### Prompt
Copy the text of every row below word for word, leaving out the pictures.

### Exercise materials
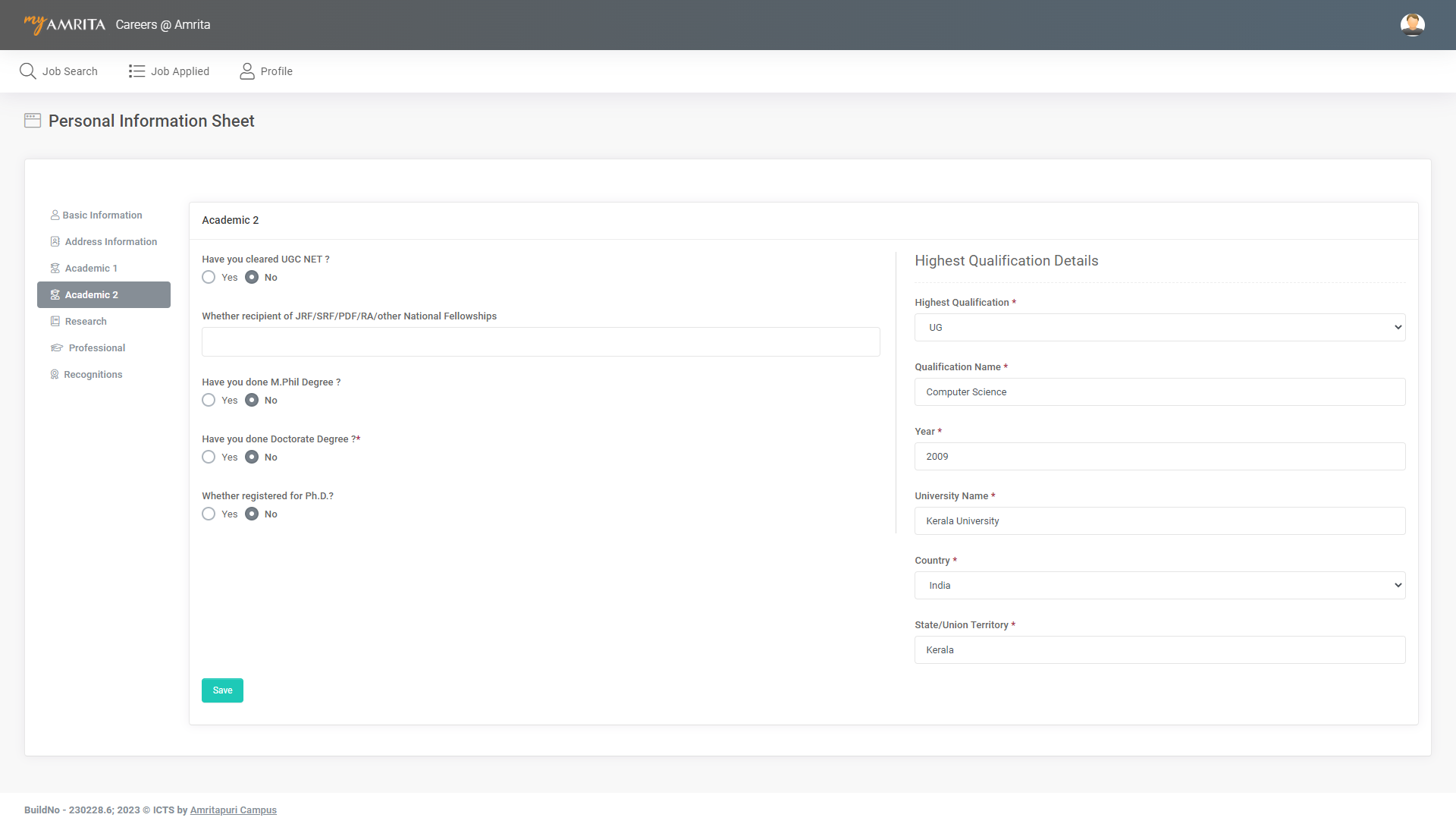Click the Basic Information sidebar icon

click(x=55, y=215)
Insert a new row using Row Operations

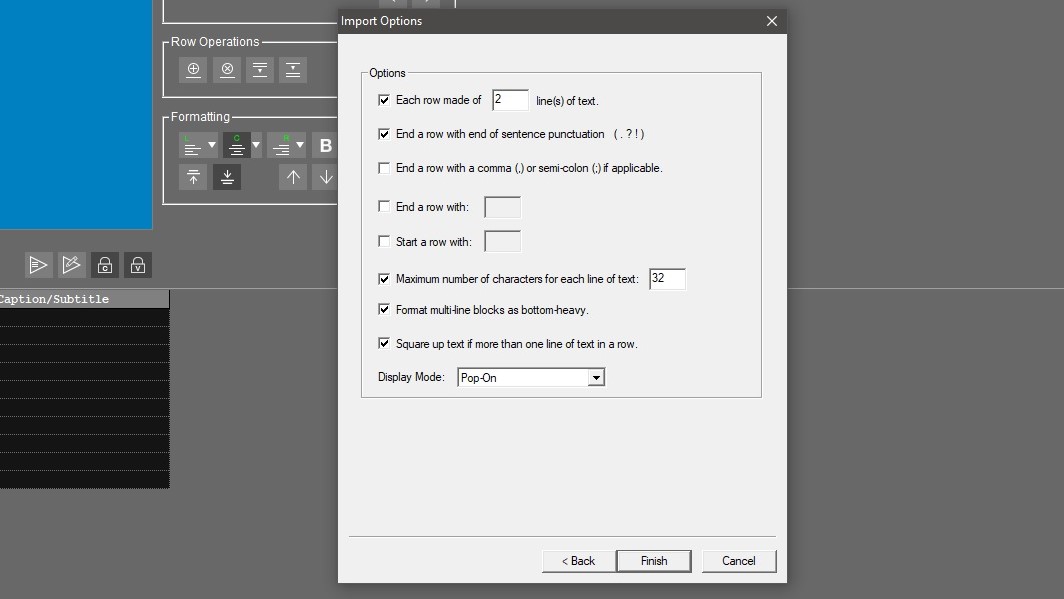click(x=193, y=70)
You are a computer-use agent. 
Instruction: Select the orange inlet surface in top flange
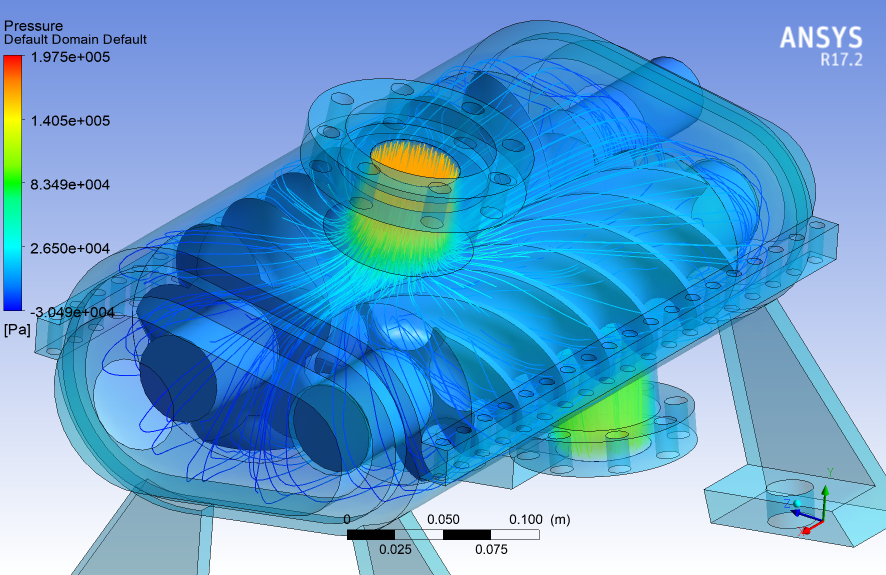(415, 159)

### Task result
Click the Basic Information sidebar icon

click(x=55, y=215)
Insert a new row using Row Operations

click(x=193, y=70)
You are a computer-use agent. 
Instruction: Select the orange inlet surface in top flange
(415, 159)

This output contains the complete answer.